Exercise task: Please go through the data below and keep only the lines that contain the word "Where", copying each one unchanged.

Stored records:

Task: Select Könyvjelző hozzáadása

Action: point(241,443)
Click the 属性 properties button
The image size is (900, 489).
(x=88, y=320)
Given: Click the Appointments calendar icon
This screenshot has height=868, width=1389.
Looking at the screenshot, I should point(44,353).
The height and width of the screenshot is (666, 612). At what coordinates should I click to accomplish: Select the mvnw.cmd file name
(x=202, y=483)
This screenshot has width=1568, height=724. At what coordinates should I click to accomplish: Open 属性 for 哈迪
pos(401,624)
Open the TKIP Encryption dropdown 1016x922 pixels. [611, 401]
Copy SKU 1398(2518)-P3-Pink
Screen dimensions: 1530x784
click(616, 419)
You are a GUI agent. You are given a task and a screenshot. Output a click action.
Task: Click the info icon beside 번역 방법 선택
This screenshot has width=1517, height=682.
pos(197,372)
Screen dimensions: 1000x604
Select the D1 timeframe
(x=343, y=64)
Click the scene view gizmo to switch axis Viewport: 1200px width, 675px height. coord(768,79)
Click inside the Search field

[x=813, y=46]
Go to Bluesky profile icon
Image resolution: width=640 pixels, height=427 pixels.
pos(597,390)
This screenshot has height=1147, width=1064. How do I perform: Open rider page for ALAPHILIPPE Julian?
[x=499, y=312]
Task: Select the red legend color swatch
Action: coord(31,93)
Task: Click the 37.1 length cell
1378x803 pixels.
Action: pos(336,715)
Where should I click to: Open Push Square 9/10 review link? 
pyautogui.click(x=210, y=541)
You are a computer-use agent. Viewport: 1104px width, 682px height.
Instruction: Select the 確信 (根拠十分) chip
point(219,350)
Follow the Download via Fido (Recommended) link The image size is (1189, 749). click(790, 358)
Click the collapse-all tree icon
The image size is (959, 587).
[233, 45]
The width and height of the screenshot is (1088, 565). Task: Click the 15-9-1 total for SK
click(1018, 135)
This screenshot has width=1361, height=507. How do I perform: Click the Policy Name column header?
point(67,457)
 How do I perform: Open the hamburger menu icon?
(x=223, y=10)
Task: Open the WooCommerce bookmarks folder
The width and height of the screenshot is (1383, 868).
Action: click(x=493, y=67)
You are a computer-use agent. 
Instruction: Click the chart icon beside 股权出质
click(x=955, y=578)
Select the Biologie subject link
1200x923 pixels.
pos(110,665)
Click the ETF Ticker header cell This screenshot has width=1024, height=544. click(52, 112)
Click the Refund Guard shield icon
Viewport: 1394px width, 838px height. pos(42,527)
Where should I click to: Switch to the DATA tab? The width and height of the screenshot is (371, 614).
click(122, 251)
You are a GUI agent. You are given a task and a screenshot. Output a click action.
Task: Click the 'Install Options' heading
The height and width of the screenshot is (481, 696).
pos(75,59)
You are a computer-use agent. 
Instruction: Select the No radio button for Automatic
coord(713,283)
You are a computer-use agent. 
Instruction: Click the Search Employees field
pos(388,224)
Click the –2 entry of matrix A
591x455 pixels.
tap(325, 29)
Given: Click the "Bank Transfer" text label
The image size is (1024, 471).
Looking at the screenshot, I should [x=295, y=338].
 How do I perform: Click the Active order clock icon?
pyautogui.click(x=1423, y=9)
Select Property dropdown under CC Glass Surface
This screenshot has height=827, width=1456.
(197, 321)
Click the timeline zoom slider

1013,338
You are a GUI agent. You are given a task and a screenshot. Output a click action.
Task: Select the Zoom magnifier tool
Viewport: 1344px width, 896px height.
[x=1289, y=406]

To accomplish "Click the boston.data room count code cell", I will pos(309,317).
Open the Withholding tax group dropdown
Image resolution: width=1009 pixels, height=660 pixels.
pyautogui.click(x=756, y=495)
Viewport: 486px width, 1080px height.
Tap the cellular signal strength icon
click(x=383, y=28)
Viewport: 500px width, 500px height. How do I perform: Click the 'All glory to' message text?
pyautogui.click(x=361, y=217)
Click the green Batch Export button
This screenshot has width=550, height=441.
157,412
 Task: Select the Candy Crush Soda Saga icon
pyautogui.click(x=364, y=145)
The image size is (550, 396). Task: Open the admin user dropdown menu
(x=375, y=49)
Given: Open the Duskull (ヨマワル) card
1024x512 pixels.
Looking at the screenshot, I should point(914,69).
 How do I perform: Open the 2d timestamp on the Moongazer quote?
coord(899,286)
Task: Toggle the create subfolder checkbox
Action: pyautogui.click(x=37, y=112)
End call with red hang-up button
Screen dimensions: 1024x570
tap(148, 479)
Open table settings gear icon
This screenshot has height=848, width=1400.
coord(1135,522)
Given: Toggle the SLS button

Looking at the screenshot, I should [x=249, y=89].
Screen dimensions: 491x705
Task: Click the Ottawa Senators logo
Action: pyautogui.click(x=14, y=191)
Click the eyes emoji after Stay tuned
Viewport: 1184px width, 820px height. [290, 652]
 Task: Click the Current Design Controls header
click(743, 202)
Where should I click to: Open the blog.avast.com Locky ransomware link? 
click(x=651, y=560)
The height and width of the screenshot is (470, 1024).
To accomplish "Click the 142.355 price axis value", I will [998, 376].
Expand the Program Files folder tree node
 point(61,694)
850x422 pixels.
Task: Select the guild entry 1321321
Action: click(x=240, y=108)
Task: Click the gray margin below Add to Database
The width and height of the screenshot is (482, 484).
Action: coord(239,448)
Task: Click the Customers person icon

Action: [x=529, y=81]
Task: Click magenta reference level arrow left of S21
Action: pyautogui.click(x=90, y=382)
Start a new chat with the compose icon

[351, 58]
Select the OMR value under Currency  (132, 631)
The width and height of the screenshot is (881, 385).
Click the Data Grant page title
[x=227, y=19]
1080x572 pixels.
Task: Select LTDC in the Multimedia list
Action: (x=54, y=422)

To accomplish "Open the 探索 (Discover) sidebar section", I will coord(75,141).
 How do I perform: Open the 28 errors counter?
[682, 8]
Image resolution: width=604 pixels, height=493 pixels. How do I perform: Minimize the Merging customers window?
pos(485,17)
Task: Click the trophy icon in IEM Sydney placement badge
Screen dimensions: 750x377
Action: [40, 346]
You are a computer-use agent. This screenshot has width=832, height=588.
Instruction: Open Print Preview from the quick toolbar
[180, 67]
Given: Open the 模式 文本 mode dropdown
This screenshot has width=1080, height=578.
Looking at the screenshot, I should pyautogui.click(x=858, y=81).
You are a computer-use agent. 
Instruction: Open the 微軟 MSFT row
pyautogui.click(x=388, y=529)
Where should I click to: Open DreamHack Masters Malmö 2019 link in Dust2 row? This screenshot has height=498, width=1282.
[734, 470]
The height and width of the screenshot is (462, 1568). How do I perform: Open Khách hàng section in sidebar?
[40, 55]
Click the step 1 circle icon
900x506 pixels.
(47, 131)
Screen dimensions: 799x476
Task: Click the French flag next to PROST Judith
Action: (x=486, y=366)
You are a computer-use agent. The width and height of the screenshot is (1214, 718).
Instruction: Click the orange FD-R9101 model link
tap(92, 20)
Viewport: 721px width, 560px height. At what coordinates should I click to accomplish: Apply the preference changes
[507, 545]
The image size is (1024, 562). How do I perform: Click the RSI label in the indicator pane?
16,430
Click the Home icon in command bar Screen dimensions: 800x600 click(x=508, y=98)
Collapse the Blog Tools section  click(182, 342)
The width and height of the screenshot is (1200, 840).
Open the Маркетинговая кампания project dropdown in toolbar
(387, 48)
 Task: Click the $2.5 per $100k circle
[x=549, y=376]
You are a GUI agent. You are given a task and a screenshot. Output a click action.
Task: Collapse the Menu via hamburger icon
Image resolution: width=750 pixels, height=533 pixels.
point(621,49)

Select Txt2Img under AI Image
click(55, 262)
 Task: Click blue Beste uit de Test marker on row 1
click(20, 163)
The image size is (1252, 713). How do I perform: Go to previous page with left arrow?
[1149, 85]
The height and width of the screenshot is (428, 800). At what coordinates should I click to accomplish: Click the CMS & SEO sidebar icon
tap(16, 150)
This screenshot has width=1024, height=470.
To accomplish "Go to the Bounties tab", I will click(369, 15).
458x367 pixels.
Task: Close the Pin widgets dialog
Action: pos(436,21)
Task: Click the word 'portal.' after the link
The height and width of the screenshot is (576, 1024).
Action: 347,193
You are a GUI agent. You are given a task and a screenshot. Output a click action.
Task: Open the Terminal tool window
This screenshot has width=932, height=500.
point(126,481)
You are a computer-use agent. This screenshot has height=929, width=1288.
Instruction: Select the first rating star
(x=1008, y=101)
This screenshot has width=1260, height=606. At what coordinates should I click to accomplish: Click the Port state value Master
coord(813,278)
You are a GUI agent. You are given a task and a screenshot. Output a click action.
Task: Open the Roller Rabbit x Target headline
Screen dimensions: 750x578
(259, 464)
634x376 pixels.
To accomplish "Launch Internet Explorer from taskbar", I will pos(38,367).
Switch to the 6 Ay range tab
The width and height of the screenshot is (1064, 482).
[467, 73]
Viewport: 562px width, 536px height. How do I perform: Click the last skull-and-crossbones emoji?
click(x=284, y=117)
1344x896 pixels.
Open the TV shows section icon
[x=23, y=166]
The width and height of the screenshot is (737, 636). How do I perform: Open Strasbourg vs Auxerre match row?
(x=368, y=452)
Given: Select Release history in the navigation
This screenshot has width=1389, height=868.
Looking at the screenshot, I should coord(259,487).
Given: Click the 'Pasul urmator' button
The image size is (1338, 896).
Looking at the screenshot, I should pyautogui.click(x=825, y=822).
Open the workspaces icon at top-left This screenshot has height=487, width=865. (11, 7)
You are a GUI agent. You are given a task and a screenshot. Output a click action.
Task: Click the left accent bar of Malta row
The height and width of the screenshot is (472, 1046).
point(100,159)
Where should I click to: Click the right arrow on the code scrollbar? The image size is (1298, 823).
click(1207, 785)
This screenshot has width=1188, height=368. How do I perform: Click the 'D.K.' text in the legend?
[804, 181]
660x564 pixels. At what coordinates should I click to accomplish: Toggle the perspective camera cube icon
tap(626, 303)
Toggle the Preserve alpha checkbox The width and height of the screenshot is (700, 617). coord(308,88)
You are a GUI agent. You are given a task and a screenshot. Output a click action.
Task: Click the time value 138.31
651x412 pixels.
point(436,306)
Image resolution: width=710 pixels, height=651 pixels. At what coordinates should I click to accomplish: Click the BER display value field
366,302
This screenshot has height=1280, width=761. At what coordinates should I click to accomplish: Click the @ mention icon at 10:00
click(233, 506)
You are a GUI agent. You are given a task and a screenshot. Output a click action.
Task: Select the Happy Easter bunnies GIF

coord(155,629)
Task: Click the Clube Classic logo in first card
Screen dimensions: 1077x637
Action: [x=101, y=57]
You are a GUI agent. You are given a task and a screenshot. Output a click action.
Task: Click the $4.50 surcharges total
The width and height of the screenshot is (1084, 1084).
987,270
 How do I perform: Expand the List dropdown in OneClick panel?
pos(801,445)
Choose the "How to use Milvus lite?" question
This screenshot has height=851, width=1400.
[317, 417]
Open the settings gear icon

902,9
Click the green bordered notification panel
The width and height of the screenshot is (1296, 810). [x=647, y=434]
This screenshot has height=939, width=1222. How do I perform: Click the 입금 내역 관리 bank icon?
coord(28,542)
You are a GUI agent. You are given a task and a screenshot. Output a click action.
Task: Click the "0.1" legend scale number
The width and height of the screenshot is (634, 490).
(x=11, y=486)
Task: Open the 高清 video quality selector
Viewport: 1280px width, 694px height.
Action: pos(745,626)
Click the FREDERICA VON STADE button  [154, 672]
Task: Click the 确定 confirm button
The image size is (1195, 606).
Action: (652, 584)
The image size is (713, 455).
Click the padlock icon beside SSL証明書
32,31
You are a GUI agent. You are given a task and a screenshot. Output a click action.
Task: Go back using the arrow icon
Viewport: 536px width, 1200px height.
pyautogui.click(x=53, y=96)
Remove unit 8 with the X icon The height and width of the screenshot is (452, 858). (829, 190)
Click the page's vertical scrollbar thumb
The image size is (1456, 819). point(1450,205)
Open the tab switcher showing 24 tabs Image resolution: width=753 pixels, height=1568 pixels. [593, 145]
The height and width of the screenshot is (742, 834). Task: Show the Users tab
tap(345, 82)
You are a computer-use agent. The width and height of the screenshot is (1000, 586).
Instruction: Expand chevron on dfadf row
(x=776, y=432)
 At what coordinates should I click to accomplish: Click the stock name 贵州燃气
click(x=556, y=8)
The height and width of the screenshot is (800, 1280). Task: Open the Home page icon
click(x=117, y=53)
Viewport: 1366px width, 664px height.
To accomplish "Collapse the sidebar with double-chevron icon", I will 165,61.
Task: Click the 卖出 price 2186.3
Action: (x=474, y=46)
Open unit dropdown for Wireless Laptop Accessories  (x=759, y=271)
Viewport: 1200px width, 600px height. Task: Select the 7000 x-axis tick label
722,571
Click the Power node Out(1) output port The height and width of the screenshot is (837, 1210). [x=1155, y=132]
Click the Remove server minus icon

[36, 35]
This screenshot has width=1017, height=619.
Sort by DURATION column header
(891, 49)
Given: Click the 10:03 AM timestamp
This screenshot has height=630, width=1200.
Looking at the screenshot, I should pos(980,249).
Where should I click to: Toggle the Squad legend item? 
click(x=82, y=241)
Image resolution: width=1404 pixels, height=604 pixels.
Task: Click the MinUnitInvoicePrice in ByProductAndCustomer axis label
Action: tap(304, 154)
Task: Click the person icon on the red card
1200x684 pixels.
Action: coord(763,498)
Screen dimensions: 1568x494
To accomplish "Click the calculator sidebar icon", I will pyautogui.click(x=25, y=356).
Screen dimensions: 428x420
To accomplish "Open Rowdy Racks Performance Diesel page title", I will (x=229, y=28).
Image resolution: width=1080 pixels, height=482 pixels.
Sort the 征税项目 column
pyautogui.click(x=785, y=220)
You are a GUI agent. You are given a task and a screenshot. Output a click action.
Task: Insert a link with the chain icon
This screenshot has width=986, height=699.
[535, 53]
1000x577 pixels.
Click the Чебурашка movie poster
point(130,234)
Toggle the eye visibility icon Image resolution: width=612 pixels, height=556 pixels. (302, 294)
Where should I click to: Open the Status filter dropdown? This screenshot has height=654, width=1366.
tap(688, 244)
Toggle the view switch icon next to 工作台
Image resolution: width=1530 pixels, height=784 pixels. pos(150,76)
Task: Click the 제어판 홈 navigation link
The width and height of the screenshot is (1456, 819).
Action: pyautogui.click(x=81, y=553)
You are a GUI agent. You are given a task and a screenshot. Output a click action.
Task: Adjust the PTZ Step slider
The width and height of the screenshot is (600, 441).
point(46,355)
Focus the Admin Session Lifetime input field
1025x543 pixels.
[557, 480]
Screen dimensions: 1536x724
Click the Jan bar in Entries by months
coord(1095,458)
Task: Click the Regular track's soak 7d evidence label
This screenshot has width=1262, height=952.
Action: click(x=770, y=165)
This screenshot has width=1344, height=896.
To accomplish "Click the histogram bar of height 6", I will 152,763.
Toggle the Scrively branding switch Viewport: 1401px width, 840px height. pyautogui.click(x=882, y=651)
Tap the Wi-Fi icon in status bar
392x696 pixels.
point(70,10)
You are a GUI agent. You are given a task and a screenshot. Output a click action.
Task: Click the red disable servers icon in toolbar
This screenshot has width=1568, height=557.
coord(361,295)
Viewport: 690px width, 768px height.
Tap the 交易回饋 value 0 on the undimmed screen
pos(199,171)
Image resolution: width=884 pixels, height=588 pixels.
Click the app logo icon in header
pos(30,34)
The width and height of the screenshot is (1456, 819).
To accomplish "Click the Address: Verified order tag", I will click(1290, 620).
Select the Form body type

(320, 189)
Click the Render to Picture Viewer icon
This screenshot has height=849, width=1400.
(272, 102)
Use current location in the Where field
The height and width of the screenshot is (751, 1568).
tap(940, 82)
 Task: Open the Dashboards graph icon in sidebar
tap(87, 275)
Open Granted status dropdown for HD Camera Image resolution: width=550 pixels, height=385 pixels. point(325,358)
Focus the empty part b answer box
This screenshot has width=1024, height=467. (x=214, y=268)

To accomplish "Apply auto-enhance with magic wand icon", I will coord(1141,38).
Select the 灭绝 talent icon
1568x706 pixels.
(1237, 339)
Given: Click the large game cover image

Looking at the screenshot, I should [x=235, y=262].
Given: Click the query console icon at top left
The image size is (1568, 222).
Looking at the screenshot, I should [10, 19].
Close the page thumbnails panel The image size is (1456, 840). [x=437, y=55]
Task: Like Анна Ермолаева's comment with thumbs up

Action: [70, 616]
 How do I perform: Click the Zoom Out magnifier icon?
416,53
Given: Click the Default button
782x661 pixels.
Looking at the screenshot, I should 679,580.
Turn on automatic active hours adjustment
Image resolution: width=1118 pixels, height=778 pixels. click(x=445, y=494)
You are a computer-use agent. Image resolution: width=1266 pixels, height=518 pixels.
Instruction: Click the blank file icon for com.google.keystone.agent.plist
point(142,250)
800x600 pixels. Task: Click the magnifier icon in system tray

Reply:
Where should I click to: Open Push Square 9/10 review link? 
Where should I click to: Switch to the DATA tab? The width and height of the screenshot is (371, 614).
Where should I click to: Open the blog.avast.com Locky ransomware link? 
Where should I click to: Open DreamHack Masters Malmö 2019 link in Dust2 row? This screenshot has height=498, width=1282.
Where should I click to: Click the right arrow on the code scrollbar? The image size is (1298, 823).
Where should I click to: Toggle the Squad legend item? 
Where should I click to: Open the Status filter dropdown? This screenshot has height=654, width=1366.
Use current location in the Where field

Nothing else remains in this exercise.